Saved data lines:

>>

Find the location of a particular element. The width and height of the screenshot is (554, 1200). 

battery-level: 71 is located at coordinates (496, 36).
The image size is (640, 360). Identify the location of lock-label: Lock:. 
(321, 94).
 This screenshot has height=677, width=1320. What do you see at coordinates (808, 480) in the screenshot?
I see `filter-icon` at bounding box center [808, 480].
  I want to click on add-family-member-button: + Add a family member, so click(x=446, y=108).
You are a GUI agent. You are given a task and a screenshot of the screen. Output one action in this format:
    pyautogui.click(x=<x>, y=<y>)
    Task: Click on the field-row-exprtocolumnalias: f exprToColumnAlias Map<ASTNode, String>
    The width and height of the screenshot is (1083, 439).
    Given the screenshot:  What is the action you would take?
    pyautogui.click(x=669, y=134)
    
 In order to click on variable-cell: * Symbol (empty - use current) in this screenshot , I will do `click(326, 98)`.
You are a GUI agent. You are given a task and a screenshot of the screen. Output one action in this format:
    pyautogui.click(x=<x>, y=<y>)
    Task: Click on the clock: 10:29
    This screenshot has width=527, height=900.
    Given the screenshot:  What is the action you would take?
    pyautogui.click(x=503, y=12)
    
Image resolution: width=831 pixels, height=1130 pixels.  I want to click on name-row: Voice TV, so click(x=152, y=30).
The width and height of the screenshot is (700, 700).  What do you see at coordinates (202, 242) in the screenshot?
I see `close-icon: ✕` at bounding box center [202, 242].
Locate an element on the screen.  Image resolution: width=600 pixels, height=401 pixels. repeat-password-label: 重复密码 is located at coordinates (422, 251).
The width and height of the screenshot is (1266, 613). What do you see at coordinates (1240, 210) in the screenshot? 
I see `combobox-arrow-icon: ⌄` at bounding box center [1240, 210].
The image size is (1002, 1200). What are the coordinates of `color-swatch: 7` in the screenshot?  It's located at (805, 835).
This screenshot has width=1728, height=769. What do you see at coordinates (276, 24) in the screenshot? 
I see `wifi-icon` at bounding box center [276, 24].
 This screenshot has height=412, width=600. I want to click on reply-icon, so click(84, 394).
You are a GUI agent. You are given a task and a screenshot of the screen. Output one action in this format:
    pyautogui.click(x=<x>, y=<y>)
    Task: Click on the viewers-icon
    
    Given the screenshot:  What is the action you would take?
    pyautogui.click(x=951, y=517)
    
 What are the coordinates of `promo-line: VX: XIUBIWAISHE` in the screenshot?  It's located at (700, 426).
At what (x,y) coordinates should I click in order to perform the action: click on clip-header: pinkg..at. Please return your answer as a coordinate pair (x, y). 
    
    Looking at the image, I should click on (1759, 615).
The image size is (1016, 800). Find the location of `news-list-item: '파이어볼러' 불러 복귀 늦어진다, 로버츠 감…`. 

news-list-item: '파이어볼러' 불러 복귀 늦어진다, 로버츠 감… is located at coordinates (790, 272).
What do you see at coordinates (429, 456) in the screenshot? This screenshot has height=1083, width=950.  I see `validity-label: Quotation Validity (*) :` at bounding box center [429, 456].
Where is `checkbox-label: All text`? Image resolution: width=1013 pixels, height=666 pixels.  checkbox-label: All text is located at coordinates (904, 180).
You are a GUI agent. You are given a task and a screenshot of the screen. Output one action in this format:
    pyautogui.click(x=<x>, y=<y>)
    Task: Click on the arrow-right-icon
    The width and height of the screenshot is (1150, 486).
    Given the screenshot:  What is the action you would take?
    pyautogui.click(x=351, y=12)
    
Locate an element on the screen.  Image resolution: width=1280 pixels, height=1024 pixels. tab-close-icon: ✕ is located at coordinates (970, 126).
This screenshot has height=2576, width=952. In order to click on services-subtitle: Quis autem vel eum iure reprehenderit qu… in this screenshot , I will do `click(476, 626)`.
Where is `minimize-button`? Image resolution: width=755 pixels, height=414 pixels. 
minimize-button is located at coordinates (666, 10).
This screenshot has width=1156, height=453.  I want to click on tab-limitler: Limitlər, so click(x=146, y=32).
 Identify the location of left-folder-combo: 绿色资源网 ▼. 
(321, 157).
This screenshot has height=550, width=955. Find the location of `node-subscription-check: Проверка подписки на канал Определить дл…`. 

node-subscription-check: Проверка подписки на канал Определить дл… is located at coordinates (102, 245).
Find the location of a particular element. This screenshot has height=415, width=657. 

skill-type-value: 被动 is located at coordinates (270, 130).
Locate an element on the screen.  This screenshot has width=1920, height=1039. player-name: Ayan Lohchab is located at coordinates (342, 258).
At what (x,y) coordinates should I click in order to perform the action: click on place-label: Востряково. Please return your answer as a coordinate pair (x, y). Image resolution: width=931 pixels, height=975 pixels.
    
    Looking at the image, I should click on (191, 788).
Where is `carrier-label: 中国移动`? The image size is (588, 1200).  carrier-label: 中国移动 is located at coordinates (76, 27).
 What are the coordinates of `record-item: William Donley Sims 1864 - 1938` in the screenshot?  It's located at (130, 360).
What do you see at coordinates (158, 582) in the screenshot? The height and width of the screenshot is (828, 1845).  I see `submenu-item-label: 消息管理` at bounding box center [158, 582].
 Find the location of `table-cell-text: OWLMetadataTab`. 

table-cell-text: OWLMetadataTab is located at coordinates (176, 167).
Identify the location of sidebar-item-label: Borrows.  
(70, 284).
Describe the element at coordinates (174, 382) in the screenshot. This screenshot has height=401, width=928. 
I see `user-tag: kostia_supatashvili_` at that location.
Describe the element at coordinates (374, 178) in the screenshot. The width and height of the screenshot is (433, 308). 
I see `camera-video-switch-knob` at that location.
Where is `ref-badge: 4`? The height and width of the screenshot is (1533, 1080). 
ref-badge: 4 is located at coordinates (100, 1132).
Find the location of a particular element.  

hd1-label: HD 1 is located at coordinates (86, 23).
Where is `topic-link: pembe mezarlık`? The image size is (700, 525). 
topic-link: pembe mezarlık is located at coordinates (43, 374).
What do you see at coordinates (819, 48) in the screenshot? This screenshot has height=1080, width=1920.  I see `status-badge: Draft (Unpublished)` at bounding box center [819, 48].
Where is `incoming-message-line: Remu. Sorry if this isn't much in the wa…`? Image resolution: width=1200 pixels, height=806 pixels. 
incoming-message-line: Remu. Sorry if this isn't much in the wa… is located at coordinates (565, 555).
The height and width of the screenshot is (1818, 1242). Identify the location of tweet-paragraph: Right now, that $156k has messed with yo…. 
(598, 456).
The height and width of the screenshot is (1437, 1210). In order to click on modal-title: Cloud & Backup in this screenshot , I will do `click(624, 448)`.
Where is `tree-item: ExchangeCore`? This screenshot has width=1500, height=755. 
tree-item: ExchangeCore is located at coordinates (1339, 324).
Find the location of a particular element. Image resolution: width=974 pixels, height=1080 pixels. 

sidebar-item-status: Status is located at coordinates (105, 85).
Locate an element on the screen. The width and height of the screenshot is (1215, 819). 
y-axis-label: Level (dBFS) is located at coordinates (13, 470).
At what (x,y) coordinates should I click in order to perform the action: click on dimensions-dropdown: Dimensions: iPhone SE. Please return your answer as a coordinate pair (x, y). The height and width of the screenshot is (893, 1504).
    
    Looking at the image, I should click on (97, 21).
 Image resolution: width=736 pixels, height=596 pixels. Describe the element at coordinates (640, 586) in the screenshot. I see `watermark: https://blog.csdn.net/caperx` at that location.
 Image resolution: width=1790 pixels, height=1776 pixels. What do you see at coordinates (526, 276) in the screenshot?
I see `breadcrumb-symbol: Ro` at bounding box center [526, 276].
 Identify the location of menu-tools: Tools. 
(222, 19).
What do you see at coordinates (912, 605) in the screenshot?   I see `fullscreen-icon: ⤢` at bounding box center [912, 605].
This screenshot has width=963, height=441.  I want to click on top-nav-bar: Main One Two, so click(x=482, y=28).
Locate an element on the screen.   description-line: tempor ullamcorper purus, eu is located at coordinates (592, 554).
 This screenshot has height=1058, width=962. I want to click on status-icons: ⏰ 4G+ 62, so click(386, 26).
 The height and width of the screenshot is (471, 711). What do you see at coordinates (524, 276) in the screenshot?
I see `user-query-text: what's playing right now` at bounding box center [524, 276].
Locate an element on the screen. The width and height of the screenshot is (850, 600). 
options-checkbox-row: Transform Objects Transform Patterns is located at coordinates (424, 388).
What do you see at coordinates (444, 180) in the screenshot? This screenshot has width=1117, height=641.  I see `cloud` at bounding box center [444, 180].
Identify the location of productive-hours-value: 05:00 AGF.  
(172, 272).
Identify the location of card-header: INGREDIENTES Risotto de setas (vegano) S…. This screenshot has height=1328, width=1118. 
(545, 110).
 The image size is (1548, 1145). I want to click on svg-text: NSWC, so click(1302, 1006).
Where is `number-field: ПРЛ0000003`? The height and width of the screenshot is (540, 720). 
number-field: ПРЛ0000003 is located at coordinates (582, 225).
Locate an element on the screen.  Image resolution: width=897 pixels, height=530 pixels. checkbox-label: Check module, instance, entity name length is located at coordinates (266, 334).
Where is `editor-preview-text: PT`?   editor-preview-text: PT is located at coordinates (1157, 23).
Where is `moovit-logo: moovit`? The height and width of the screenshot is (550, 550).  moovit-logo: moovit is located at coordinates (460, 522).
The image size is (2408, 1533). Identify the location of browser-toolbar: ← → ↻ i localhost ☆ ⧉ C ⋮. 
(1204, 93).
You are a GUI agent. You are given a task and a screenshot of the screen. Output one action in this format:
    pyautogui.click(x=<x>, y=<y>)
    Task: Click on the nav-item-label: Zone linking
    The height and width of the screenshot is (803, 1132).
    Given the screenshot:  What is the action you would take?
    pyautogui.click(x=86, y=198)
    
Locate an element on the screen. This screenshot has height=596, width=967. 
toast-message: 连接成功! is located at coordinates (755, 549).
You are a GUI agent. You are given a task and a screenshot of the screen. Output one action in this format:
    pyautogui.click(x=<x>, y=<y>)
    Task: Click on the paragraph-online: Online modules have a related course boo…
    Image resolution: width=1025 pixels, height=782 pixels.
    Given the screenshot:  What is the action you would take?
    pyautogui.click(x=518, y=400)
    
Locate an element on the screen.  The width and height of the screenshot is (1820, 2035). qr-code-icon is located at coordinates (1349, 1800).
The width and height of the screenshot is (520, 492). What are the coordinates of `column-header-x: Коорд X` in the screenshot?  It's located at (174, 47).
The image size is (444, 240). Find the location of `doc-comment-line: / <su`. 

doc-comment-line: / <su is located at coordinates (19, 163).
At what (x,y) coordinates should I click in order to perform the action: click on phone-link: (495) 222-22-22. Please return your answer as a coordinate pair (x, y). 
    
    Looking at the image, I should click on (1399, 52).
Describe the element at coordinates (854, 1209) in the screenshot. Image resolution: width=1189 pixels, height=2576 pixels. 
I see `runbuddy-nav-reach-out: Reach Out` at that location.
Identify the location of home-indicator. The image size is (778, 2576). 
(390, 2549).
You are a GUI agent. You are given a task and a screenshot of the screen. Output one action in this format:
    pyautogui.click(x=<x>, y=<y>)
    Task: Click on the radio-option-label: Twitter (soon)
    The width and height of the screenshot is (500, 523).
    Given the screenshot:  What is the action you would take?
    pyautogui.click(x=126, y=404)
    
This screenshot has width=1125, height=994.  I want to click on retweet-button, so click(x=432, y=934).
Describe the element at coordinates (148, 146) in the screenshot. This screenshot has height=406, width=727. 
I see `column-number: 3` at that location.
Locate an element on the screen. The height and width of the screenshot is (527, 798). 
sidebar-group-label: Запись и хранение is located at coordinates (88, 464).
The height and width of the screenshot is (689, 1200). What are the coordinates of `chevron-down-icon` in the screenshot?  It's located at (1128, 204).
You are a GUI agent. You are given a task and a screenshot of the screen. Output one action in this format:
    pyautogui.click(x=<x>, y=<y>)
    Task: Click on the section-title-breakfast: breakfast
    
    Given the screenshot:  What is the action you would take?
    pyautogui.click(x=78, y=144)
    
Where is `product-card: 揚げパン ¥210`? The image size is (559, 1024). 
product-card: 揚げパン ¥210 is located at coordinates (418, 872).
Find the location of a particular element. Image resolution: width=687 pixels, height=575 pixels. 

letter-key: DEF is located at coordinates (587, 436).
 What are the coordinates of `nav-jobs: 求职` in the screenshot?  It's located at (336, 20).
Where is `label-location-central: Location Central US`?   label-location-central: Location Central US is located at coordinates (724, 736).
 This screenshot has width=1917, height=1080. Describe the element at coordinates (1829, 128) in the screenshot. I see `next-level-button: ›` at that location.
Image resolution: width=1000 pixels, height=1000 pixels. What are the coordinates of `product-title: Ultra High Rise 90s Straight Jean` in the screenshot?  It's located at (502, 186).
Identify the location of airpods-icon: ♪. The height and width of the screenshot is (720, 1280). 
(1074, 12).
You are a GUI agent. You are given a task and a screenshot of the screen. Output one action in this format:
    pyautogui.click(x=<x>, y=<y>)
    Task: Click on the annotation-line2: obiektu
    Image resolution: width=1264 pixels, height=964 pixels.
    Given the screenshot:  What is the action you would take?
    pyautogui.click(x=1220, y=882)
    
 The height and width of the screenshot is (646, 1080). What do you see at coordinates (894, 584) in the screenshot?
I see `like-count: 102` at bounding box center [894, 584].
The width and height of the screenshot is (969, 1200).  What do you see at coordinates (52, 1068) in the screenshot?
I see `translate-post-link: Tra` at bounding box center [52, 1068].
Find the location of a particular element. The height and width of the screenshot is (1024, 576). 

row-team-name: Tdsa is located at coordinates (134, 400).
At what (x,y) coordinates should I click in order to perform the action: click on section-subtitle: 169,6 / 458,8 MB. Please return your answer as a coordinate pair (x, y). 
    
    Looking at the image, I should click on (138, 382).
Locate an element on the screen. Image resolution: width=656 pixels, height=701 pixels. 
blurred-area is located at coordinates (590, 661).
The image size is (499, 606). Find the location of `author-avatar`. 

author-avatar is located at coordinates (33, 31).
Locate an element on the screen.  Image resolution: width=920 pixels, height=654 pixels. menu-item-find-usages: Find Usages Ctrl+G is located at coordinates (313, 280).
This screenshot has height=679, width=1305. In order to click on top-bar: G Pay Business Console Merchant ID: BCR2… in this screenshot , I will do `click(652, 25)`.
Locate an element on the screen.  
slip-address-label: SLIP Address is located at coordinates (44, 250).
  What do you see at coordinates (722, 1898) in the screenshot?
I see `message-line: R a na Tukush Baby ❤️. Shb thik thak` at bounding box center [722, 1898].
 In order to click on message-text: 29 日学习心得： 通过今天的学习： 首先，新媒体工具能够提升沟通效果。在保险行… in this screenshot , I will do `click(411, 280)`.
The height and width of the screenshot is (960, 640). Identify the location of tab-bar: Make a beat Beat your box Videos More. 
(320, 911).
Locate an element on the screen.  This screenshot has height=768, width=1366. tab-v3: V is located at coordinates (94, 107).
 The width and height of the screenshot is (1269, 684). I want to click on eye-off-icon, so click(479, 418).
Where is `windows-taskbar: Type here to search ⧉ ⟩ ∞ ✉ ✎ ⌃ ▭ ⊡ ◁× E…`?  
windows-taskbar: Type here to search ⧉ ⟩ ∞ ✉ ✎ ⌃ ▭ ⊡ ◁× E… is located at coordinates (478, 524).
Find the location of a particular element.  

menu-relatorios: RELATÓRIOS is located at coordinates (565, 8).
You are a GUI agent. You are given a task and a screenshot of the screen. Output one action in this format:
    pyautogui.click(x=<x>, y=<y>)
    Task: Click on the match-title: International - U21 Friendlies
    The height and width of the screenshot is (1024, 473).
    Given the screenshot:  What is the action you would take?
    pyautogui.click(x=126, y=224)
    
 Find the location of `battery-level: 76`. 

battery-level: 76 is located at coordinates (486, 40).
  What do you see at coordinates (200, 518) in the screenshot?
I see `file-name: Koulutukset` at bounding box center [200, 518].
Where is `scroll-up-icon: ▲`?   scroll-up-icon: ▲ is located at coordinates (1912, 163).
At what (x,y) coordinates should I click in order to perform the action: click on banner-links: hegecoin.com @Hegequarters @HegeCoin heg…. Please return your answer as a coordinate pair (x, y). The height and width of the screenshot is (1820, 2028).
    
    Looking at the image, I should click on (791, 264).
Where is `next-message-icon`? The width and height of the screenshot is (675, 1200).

<<

The task:
Copy the lines above word for word, starting at the line that contains "pixels, height=575 pixels." and ending at the line that contains "(1074, 12).".

Reply to the task:
Find the location of a particular element. Image resolution: width=687 pixels, height=575 pixels. 

letter-key: DEF is located at coordinates (587, 436).
 What are the coordinates of `nav-jobs: 求职` in the screenshot?  It's located at (336, 20).
Where is `label-location-central: Location Central US`?   label-location-central: Location Central US is located at coordinates (724, 736).
 This screenshot has width=1917, height=1080. Describe the element at coordinates (1829, 128) in the screenshot. I see `next-level-button: ›` at that location.
Image resolution: width=1000 pixels, height=1000 pixels. What are the coordinates of `product-title: Ultra High Rise 90s Straight Jean` in the screenshot?  It's located at (502, 186).
Identify the location of airpods-icon: ♪. The height and width of the screenshot is (720, 1280). 
(1074, 12).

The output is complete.